Этот простой человек удовлетворял мысль Козетты так же, как этот дикий сад – ее глаза. Устав гоняться за бабочками, она, запыхавшись, прибегала к нему и восклицала: «Ах, как я набегалась!» Он целовал ее в лоб.
Козетта обожала доброго старика. Она всегда ходила за ним по пятам. Ей было хорошо всюду, где был Жан Вальжан. Так как он не жил ни в саду, ни в особняке, то и она предпочитала задний мощеный дворик своему уголку, заросшему цветами, и маленькую каморку с соломенными стульями – большой гостиной, обтянутой ковровыми обоями, где у стен стояли мягкие кресла. Иногда Жан Вальжан, счастливый тем, что ему докучают, говорил улыбаясь: «Ну, поди же к себе! Дай мне побыть одному».
Козетта ему отвечала очаровательной нежной воркотней, которая приобретает особенную прелесть в устах дочери, обращающейся к отцу:
– Отец, мне очень холодно у вас, почему вы не положите здесь ковер и не поставите печку?
– Дорогое дитя, на свете столько людей, лучших, чем я, а у них нет даже крыши над головой.
– Почему же в таком случае у меня тепло и есть все, что нужно?
– Потому что ты женщина и ребенок.
– Вот еще! Значит, мужчины должны мерзнуть и плохо жить?
– Некоторые мужчины.
– Очень хорошо, я буду так часто приходить сюда, что вам волей-неволей придется топить.
Потом она ему говорила:
– Отец, почему вы едите такой гадкий хлеб?
– Потому… дочь моя.
– Ах так?

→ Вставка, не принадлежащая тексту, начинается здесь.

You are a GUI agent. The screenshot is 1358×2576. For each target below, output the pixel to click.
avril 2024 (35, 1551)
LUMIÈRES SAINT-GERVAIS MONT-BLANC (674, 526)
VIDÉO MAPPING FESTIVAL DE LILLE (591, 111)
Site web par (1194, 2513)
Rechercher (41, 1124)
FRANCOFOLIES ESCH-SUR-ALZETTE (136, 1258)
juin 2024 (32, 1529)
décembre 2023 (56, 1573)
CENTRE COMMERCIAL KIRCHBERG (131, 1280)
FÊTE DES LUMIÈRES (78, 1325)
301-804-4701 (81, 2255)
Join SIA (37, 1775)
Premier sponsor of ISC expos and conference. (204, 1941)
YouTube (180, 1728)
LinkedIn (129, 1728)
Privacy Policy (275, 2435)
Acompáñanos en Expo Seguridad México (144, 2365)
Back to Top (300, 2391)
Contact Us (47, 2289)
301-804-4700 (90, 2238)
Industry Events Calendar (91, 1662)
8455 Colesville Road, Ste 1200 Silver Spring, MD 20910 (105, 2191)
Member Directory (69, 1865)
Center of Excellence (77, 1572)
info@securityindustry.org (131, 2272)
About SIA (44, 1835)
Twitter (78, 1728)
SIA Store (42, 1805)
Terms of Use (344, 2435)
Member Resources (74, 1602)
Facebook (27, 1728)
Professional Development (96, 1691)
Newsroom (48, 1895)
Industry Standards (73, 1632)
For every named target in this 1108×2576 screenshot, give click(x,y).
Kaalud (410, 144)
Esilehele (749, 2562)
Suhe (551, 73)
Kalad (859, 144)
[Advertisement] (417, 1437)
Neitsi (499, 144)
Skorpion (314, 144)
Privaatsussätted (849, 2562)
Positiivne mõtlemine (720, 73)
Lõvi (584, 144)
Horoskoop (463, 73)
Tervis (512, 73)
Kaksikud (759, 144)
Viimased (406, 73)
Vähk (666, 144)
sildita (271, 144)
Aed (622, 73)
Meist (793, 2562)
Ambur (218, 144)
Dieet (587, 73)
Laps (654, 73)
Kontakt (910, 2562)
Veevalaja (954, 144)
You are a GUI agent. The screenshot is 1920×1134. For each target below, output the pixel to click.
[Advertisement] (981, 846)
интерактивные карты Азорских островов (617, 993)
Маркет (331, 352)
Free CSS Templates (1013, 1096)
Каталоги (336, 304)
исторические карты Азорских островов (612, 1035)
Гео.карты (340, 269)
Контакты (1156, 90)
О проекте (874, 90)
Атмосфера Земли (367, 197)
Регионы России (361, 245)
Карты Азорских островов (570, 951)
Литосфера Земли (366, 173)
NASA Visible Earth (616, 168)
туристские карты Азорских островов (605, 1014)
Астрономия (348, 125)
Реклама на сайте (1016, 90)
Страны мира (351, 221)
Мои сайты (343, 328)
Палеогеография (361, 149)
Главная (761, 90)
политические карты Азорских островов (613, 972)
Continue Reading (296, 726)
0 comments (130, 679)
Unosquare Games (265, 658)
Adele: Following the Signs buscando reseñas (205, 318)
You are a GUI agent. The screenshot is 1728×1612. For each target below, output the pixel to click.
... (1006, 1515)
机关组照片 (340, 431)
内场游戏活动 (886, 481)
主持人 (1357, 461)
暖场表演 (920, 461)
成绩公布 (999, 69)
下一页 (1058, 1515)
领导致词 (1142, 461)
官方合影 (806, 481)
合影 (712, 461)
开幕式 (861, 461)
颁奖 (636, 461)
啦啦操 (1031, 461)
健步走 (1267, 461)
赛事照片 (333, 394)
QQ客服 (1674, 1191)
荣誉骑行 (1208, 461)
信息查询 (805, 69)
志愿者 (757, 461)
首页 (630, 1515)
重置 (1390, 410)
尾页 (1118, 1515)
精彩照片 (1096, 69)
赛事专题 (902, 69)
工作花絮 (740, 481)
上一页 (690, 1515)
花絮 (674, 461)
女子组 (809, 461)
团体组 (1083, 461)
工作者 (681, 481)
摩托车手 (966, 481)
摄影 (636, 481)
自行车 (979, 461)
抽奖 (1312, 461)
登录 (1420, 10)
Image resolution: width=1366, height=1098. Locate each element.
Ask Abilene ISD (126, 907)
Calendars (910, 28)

Ну и я буду есть такой же.
Тогда, чтобы Козетта не ела черного хлеба, Жан Вальжан принимался есть белый.
Козетта очень смутно помнила детство. Утром и вечером она молилась за свою мать, которой не знала. Тенардье остались у нее в памяти, как два отвратительных существа из какого-то страшного сна. Она припоминала, что «в один прекрасный день, ночью» ходила в лес за водой. Она думала, что это было далеко-далеко от Парижа. Ей казалось, что жизнь ее началась в пропасти и что Жан Вальжан извлек ее оттуда. Собственное детство представлялось ей временем, когда вокруг себя она видела лишь сороконожек, пауков и змей. Так как у нее не было твердой уверенности в том, что она дочь Жана Вальжана и что он ее отец, то, мечтая по вечерам перед сном, она воображала, что душа ее матери переселилась в этого доброго старика и живет рядом с ней.
Когда он сидел возле нее, она прижималась щечкой к его седым волосам и молчаливо роняла слезу, думая: «Быть может, это моя мать!»
Материнство – понятие совершенно непостижимое для девственности, и Козетта, как это ни странно звучит, в глубоком неведении девочки в конце концов вообразила, что у нее «почти совсем» не было матери. Она даже не знала ее имени. Всякий раз, когда ей случалось спросить об этом Жана Вальжана, тот молчал. Если она повторяла вопрос, он отвечал улыбкой. Однажды она была слишком настойчивой, тогда его улыбка сменилась слезой.